Elmar acredita que as causas do acidente serão desvendadas, já que os investigadores dispõem de dados importantes, como o depoimento dos sobreviventes do Legacy e as caixas-pretas dos aviões.
¿ Quase nunca a investigação conta com tantas informações. As causas serão desvendadas. Particularmente, acho que a tripulação do Legacy não estava preparada para assumir o comando do avião, não tinha intimidade com os equipamentos ¿ diz ele.
O Ministério da Aeronáutica e a Infraero serão investigados por denúncias de sobrecarga de trabalho dos controladores de vôo. A investigação, motivada por denúncias que surgiram após o acidente entre o Legacy e o Boeing, será comandada pelo Ministério Público do Trabalho (MPT) de São Paulo. Segundo o MPT paulista, as denúncias tratam de descumprimento dos intervalos entre jornadas de trabalho, dificuldade de obter folgas e regime disciplinar rígido dos controladores. O inquérito foi proposto pelo procurador do MPT em São Paulo, Fábio de Assis Fernandes.
¿ As notícias indicam a possibilidade de descumprimento de normas de proteção à segurança e à saúde no trabalho ¿ disse o procurador.

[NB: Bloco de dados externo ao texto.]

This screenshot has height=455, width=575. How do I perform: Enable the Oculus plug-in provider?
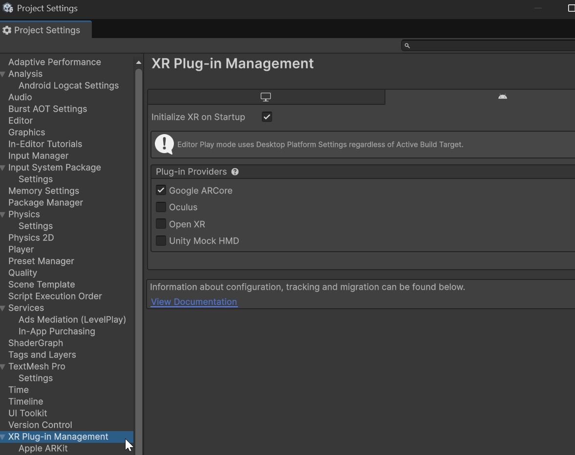pyautogui.click(x=161, y=207)
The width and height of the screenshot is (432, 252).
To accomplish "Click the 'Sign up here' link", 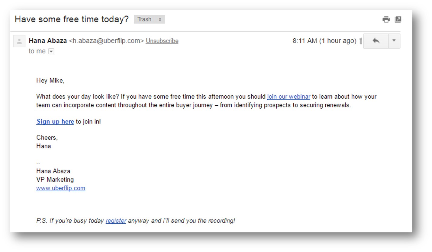I will 55,121.
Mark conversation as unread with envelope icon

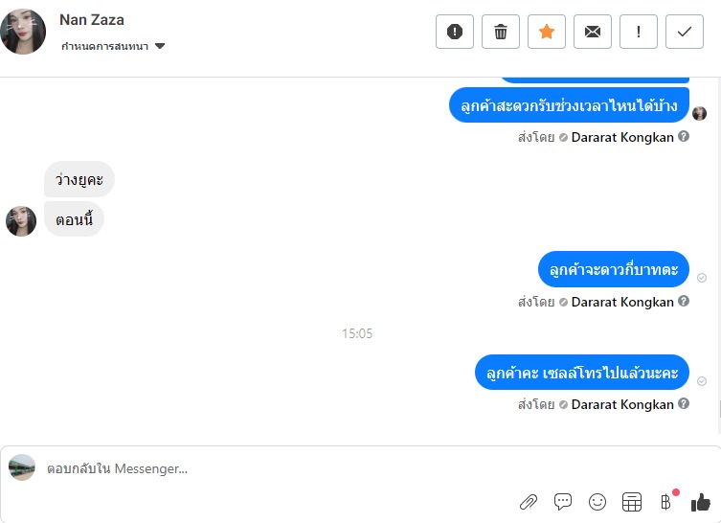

Transcorridos 15 dias desde a queda do Boeing, ainda faltam ser localizados os corpos de três das 154 vítimas. Ontem, mais uma pessoa foi encontrada e outras quatro, identificadas pelo IML do Distrito Federal. O comando da operação corre ainda contra o relógio para encontrar o cilindro de uma das caixas-pretas, que contém o registro de voz e será fundamental para checar os procedimentos finais dos pilotos da Gol e desenhar o retrato do momento do choque com o jatinho Legacy.
No fim da tarde de ontem, na região da Serra do Cachimbo, onde a aeronave caiu, foi localizada a base onde a caixa-preta ficava instalada no Boeing, oferecendo uma referência para o rastreamento da equipe de peritos. A busca pelo cilindro, que contém dados de voz, continua hoje.

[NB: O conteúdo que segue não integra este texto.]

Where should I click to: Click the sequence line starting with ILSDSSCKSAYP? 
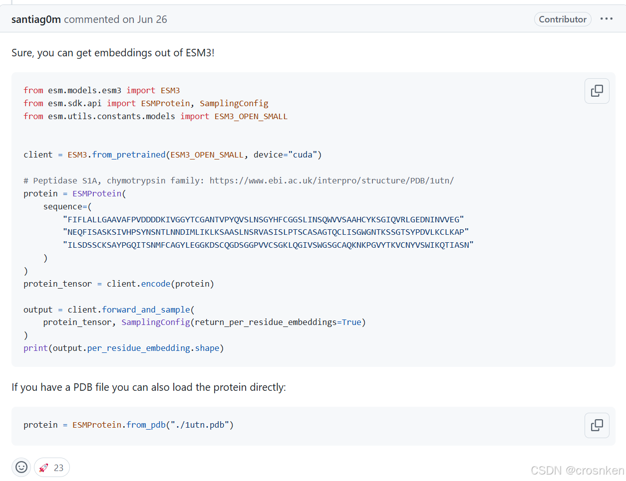tap(268, 245)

Um grupo do Corpo de Bombeiros do Distrito Federal foi enviado ontem para o local do acidente. Junto com a equipe, seguiram três cães labradores, farejadores, que serão utilizados na busca dos corpos restantes. Por conta da forte chuva na região, os cães serão levados somente para o local exato da queda do avião. A tempestade obrigou a suspensão do trabalho dos oito helicópteros ontem na Serra do Cachimbo.

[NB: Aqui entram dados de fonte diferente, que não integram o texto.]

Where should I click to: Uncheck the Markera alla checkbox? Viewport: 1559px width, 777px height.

Mais duas vítimas sepultadas no Rio
O corpo encontrado ontem foi transportado para a Fazenda Jarinã e, por causa do mau tempo, permaneceu na área. O IML do DF informou ontem que 144 das 154 vítimas do acidente da Gol já foram identificadas. Segundo o diretor do IML, José Flávio de Souza, dez corpos ainda precisam de identificação. Cinco já estão em Brasília para este trabalho, um está na Fazenda Jarinã, um foi localizado ontem no local do desastre e outros três ainda estão sendo procurados. Ontem, mais duas vítimas já identificadas foram sepultadas no Rio, no Cemitério Jardim da Saudade, em Sulacap: Ruth e Oscar de Jesus.
Segundo o IML de Brasília, 127 vítimas foram identificadas por impressão digital e 13 por exames antropológicos, como o da arcada dentária. Apenas quatro das cinco crianças que estavam a bordo do Boeing foram identificadas por testes de DNA.
O chefe da sessão de antropologia forense da Polícia Civil do DF, Malthus Fonseca Galvão, explicou que o método de identificação das três pessoas que ainda não foram localizadas vai depender da forma como os corpos forem encontrados. Quanto mais demorar, mais difícil ficará a identificação por impressão digital, o que pode exigir exames antropológicos ou de DNA. Galvão, que ficou dez dias no local do desastre, lembrou que as condições de trabalho também são difíceis porque, como o avião de despedaçou no ar, o raio de busca é muito extenso, chegando a mais de 20 km. Mesmo assim, a pré-identificação feita no local da queda tem ajudado a descobrir quem são as vítimas.